I was out today stopping by various music stores, and I even popped into a couple of pawn shops. One of them had a Dean resonator (metal body w/biscuit)

It sounded okay--but the strings were dead. The price was decent and included the case, but I didn't buy it. I may go back with a friend who does guitar tech stuff on his own, and he's worked on some of mine in the past. (That is, if he has any time.) Then I saw a new one at a store--same model--but almost twice the price without a case. I compared the two.

I didn't buy it because-
1-there was a bow to the neck, that wasn't serious & should be fixable with a truss rod--except the strings were heavier than the new one, and it was tuned a bit high (It was tuned standard.) I'm wondering if the heavy strings and high pitch might have damaged the neck (It looks like mahogany.) If I do go back--I want to go with this friend and see if they'll let him adjust the neck. I'd also want to loosen the strings. 
With new strings it should sound much better--the new one I tired sounded better--but the price was a bit higher than I can afford right now.

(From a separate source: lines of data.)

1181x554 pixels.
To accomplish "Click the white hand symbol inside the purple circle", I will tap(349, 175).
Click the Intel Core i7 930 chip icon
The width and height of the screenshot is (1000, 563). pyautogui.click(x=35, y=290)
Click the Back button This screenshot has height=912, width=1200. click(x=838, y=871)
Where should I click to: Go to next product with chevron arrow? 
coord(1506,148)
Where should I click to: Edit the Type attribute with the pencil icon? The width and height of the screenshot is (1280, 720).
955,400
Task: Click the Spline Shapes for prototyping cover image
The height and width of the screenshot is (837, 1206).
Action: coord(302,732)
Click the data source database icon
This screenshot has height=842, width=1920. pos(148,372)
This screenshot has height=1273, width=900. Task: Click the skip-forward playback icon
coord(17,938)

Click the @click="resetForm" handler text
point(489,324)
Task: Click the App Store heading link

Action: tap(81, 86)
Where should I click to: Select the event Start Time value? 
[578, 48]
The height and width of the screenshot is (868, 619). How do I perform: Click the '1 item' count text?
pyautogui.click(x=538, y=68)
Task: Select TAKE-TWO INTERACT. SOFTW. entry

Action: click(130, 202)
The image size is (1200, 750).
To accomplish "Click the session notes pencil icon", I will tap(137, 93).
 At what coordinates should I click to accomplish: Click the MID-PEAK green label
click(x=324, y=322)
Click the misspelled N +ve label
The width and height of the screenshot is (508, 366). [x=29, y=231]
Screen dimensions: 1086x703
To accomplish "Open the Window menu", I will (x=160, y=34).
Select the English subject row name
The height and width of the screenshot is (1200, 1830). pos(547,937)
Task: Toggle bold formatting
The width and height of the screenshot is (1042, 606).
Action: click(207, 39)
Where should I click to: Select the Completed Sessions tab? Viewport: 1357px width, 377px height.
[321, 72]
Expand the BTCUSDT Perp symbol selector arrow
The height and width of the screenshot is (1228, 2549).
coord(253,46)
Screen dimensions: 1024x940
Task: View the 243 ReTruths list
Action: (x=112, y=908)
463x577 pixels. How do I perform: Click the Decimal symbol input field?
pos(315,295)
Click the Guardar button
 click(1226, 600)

2-It was a pawn shop--so no store warranty or any thing like that. This may not be a problem--I've never had a problem with anything I've bought before.

3-It was a Dean--I'm leery of their stuff. 

So, while this probably isn't going to become my guitar, who knows. The neck should be fixable. New strings should help. The intonation sounded decent.

Anybody encounter Dean resonators before?


----------



## Bubb (Jan 16, 2008)

An on-line buddy of mine has one of their copper resos and likes it just fine,no issues at all.
I haven't played it myself but this guy is a real gear hound so I trust his opinion.


----------



## zontar (Oct 25, 2007)

Thanks,
The copper resos are more expensive and look better made than the one I tried.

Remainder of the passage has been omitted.